Auf DVD und (gegen Aufpreis) zu streamen.

Dieser Film ist wahlweise krass, mutig, oder eine Provokation. Wir haben ihn im F!F-Vorstand zusammen angesehen, waren beeindruckt – und haben ge­meinsam beschlossen, ihn unserem Ingelheimer Pub­likum nicht zu zeigen.

Ein Film, der zensiert werden muss? Das wiederum nicht, wie das Gutachten der Freiwilligen Selbstkontrolle der Filmwirtschaft (FSK) aus­weist, die Wild ab 16 Jahren freigab und ihm lediglich die vom Produzenten beantragte FSK 12 ver­wei­gerte. “Das Verwischen und Überschreiten der Grenzen zwischen Mensch und Tier, das Spiel mit weibli­chen Fantasien der Lust in Verbindung mit dem Wolf, von Lust und Schmerz in einem realitäts­nahen Setting über­for­dert die kognitive und emotionale Kompetenz von 12-jährigen. 16-jährige hingegen sind aufgrund ihres kognitiven und psy­cho­sozialen Enwick­lungs­stan­des wie auch ihrer medialen Kenntnisse und Erfahrungen in der La­ge, In­halt und Anlage des Films zu identifizieren, mit den aus seiner The­ma­tik und der Inszenierung erwach­sen­den Irritationen, der möglicherweise evo­zier­ten Abwehr und Abscheu so umzugehen, dass nach­haltig verstörende oder des­o­rientierende Effekte nicht zu befürchten sind.” Soweit das Gutachen der FSK.

Worum geht es? Eine junge Frau, Ania, lebt isoliert in einer Hochhaussied­lung am Rand von Halle-Neustadt. In einem Park entdeckt sie einen echten Wolf. Sie fängt das Tier dank einer alten List und einigen asiatischen Hel­fe­rin­nen ein und bringt es betäubt in ihre Wohnung. Von da an lebt sie mit dem Tier zusammen, wie einst Joseph Beuys mit seinem Coyo­ten. Nur ist das kei­ne Konzeptkunst: Der Wolf erfüllt reale Sehnsüchte Anias, wie das offen­bar kein Mensch bzw. Mann vermag. Ihr Verhalten im Büro und ihrem Chef ge­gen­über, der ein seltsames Interesse an der jungen Frau hat, wird immer biz­za­rer. Am Ende bricht Ania mitsamt Wolf in eine menschenleere Einöde auf.

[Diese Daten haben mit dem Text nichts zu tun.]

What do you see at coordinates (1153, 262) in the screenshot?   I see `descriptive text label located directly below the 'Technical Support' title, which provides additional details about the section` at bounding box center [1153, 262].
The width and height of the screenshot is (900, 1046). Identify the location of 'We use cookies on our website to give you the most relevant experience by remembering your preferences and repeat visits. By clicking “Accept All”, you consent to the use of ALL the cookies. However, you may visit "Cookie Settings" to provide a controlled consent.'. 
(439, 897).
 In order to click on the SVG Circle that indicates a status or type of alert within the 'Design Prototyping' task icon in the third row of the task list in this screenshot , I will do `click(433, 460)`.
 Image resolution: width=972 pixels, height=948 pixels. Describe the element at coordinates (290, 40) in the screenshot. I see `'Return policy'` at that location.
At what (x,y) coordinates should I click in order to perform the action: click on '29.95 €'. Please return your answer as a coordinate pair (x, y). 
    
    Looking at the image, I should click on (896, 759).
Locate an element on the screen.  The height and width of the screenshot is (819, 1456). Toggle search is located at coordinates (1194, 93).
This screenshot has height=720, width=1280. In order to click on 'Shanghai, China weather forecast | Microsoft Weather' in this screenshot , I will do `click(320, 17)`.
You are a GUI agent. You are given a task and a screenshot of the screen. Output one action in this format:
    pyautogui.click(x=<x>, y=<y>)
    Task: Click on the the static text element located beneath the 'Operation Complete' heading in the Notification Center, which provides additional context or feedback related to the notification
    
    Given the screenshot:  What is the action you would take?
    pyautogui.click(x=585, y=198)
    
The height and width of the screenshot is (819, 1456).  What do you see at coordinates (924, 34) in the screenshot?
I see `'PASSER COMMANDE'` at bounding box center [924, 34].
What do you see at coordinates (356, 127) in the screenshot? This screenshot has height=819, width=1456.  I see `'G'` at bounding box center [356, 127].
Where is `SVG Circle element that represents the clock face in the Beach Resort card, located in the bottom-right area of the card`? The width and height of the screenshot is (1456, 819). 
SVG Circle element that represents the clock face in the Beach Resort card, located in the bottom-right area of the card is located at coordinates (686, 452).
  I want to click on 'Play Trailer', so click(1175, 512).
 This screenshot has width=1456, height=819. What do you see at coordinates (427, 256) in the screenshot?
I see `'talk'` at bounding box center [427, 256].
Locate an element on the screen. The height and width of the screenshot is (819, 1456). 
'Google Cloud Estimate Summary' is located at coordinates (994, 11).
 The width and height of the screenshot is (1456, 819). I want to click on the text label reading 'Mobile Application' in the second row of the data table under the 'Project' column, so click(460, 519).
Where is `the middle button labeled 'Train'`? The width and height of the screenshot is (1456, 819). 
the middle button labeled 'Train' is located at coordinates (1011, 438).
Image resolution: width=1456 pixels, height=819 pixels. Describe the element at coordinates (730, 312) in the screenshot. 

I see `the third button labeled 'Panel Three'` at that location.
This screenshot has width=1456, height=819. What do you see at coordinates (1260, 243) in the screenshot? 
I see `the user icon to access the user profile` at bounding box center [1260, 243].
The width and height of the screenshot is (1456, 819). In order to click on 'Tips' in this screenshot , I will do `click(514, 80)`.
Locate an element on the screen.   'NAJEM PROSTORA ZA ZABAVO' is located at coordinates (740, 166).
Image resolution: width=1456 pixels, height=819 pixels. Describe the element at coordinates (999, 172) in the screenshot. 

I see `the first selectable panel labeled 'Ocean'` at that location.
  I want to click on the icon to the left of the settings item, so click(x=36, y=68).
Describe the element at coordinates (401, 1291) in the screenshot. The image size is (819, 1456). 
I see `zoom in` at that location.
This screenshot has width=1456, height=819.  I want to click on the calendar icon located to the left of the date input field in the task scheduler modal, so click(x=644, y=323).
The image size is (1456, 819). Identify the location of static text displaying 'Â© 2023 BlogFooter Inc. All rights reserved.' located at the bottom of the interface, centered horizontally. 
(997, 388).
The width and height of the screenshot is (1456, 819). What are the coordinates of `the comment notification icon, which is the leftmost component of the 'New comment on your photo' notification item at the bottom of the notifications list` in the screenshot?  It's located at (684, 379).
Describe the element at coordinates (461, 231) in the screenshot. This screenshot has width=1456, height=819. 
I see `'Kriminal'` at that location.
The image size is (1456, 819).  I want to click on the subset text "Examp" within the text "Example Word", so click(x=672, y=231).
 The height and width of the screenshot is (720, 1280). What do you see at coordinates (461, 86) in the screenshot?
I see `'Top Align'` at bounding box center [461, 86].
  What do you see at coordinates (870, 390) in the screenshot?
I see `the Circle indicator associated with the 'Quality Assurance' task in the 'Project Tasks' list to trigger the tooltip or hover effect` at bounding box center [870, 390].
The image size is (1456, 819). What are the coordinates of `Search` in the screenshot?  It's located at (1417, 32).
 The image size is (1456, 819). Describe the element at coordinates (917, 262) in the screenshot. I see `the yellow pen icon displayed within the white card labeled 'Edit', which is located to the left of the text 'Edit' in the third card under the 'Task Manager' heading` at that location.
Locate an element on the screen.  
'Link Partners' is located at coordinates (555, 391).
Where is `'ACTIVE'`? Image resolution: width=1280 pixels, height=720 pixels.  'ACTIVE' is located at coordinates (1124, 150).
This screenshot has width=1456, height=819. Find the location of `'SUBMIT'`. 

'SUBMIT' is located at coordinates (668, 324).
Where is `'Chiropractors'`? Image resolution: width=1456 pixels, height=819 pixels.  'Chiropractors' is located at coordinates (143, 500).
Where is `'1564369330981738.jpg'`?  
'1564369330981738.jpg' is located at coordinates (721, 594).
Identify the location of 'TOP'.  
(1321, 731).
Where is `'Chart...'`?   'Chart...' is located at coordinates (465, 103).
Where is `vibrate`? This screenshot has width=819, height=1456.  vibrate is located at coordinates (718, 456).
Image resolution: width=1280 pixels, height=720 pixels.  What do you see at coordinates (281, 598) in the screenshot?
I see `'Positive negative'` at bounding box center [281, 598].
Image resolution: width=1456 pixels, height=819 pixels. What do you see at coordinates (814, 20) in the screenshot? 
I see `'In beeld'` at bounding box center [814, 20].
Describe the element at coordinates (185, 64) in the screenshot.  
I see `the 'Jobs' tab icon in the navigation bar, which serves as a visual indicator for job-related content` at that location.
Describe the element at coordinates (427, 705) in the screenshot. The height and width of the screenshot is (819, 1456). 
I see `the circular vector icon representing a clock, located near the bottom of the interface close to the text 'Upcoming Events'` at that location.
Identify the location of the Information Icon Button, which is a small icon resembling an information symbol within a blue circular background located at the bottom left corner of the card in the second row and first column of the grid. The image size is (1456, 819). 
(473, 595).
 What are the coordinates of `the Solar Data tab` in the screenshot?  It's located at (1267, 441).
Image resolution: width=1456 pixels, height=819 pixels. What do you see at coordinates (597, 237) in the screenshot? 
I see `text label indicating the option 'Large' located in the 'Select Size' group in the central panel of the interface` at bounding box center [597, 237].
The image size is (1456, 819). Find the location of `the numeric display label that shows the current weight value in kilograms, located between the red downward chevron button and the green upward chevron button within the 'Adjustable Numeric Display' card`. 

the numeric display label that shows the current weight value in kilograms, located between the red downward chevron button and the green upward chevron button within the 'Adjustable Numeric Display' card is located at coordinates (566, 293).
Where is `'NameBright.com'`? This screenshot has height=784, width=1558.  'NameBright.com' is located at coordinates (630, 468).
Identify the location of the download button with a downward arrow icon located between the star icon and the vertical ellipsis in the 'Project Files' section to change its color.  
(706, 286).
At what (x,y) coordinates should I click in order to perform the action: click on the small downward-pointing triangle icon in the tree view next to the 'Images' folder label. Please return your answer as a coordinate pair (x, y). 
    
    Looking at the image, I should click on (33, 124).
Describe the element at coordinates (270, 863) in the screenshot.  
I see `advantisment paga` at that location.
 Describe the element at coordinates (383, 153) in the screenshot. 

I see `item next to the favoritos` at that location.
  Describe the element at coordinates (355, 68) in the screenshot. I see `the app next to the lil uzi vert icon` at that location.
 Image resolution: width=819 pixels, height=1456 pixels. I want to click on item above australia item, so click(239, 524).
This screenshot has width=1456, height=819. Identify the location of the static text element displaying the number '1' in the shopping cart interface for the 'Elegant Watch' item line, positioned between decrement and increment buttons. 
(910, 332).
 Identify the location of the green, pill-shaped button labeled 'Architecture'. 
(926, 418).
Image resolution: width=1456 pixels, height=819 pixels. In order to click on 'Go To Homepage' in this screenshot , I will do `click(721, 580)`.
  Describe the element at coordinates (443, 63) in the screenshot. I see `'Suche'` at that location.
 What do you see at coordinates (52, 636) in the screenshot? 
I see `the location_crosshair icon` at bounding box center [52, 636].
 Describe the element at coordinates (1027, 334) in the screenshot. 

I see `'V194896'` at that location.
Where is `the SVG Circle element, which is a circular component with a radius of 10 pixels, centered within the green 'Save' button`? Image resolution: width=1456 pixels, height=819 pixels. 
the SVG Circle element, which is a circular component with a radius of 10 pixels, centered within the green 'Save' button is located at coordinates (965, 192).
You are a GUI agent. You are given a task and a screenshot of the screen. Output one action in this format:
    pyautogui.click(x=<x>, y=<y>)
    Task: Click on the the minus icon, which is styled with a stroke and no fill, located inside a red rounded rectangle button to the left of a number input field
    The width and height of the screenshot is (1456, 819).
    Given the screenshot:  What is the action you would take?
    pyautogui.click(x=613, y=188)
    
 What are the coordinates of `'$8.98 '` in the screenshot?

Allein dass die Hauptdarstellerin Lilith Stangenberg sich getraut hat, mit ei­nem echten Wolf zu spielen, genauer gesagt, mit zwei Wölfen, die beim Dreh wechsel­ten – man will kaum hinsehen, weil man wie erstarrt ist vor Respekt und gemischten Gefühlen, wenn der Wolf, in einer wahrhaft schauerlichen Szene, das Menstruationsblut der Protago­ni­stin von ihrem Bein leckt. Nie wird er freilich Freund oder Begleiter. Er bleibt das wilde Tier. Wo die Film­in­dustrie heute fast jedes anima­li­sche Wesen in CGI generiert und dennoch im Ab­spann verkündet, kein Tier sei während der Dreharbeiten verletzt wor­den, ar­beitete das Team von Wild vor Ort mit einem Tiertrainer und allerlei ess­ba­ren Belohnungen, die den Wolf bzw. die Wölfin zum Schauspieler wer­den ließen. Auch die toten Kaninchen waren echt, sie kamen aus der “Tier­ver­wertung”, die unsere Autobahnen und Landstraßen von Kadavern befreit.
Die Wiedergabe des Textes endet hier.